• [PROBLEM STATEMENT]
The word "marker" may appear in lines of the data below. Say how many lines hold it, giving only the number.

------ RECORDS PROVIDED

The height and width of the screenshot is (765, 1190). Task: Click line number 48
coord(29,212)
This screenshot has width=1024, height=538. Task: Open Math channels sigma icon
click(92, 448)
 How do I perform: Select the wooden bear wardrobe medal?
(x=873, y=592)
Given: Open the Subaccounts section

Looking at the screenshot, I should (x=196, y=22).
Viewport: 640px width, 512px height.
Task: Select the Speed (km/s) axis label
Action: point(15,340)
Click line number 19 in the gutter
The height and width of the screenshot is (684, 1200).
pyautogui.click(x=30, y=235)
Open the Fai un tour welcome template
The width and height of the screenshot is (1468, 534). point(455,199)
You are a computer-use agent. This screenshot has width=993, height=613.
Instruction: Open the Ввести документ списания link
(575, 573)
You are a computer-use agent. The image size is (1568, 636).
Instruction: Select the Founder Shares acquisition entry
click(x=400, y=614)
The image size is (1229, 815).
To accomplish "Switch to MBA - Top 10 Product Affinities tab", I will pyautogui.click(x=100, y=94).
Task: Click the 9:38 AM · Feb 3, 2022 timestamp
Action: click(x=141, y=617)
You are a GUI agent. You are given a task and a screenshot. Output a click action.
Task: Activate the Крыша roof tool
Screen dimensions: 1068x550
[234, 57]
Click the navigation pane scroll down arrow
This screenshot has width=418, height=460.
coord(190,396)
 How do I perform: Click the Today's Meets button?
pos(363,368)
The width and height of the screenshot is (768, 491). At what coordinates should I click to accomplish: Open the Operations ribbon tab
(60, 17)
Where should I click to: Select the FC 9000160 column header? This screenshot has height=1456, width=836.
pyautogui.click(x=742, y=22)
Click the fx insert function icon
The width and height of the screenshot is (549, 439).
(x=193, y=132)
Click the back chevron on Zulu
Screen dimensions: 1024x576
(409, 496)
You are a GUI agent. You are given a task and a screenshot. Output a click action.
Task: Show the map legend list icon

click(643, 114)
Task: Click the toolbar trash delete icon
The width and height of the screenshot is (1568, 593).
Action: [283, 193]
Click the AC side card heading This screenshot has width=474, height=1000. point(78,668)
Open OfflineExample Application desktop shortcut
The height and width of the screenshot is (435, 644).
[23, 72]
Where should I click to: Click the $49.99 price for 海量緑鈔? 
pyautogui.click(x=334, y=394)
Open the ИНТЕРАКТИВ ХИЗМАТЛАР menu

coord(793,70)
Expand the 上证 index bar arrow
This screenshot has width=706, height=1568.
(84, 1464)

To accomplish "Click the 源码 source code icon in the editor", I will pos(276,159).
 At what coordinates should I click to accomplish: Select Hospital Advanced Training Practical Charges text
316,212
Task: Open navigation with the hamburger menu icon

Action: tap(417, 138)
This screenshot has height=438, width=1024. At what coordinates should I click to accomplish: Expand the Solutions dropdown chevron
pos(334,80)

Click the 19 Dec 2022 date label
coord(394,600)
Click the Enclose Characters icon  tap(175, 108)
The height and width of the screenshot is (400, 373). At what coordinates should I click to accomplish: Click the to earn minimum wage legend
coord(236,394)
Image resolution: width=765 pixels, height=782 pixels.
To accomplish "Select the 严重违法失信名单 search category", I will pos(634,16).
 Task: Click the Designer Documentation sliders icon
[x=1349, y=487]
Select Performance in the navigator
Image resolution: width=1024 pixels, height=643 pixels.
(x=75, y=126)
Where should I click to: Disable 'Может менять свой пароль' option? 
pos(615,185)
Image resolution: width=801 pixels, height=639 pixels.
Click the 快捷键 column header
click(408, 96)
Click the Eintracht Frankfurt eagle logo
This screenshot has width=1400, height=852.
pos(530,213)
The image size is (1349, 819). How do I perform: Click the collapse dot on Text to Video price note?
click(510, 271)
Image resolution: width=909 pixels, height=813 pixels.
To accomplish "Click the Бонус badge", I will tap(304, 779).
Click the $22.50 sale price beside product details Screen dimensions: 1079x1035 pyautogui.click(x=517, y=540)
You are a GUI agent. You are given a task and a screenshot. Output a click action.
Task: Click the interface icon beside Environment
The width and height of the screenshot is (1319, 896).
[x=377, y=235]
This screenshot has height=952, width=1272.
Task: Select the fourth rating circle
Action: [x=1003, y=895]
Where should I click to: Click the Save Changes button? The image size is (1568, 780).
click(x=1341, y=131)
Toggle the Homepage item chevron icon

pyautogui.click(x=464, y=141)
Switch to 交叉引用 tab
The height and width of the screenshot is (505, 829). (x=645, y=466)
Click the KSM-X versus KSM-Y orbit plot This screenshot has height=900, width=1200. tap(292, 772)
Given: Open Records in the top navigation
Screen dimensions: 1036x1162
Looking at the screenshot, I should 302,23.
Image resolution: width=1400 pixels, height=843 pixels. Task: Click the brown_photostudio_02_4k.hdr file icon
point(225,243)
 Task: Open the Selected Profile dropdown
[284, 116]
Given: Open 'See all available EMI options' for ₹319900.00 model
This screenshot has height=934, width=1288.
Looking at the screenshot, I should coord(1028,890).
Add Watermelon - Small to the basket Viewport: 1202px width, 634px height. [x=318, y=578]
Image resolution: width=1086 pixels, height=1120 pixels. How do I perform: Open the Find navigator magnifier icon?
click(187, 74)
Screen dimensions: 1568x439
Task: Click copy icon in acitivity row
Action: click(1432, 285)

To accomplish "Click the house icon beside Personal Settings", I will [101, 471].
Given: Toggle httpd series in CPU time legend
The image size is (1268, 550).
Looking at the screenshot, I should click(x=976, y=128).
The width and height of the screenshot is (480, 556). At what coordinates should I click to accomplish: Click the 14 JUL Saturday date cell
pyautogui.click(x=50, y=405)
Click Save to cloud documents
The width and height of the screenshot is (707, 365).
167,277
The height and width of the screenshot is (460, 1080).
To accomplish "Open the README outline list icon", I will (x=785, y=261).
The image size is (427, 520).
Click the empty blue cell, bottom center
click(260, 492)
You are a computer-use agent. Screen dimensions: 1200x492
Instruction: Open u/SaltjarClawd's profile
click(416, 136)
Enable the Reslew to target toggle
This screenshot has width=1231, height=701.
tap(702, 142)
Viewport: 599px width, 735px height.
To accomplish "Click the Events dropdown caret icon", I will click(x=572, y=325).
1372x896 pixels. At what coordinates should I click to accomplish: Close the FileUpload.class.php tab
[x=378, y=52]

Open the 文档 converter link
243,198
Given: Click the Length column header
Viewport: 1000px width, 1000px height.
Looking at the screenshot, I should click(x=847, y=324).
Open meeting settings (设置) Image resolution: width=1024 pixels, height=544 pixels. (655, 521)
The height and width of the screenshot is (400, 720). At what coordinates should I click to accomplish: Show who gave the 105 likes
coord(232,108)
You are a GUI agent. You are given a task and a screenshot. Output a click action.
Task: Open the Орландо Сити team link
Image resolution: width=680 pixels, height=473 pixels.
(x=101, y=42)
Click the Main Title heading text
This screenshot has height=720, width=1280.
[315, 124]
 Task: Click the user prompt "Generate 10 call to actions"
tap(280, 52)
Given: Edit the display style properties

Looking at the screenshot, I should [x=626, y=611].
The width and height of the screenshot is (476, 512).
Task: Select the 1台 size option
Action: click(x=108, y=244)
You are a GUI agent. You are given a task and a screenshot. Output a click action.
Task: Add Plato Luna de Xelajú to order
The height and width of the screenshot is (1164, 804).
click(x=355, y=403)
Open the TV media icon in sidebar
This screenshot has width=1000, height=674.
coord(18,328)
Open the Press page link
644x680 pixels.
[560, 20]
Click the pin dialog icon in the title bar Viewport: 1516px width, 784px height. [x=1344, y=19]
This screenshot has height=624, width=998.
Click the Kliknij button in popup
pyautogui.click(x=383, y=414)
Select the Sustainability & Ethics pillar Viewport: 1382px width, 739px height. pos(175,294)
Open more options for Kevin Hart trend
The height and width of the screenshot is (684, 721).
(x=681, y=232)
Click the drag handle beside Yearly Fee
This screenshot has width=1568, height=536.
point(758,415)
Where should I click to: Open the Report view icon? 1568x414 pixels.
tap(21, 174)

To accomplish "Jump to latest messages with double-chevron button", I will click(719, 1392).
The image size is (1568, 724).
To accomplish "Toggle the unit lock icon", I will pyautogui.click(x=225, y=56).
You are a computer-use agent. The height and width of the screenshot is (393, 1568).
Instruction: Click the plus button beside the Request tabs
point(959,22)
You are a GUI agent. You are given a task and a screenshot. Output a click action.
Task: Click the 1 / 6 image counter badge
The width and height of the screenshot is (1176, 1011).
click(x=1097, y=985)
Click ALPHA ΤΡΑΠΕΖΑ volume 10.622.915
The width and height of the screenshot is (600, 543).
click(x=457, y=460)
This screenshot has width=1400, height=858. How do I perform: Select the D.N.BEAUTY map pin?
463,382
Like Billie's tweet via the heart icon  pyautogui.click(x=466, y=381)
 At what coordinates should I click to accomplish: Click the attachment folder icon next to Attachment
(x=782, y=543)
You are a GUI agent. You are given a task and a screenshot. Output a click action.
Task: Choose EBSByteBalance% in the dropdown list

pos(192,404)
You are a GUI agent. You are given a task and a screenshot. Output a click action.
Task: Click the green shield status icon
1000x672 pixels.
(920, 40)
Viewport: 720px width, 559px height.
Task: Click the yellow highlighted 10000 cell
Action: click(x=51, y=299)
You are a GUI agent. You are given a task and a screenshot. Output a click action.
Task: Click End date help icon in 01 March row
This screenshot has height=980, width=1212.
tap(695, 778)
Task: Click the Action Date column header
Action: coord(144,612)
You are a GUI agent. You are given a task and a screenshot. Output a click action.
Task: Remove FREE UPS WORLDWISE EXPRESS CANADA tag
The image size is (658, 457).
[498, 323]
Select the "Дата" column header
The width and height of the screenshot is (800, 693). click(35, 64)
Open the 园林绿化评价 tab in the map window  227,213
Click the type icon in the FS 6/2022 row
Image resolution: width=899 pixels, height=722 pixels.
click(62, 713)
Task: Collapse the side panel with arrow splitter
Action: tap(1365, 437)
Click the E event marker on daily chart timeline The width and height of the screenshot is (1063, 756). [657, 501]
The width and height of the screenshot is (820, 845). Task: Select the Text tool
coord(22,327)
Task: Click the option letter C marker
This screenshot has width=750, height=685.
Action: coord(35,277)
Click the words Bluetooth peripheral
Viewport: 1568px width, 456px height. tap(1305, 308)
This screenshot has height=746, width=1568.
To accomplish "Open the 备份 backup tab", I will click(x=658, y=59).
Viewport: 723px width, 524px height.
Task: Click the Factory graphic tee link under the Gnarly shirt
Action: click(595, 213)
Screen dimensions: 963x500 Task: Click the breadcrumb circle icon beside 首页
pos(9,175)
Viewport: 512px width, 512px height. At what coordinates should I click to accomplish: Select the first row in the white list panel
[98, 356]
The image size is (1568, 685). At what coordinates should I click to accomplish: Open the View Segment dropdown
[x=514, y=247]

------------

• [OUTPUT OF THE EXERCISE]
2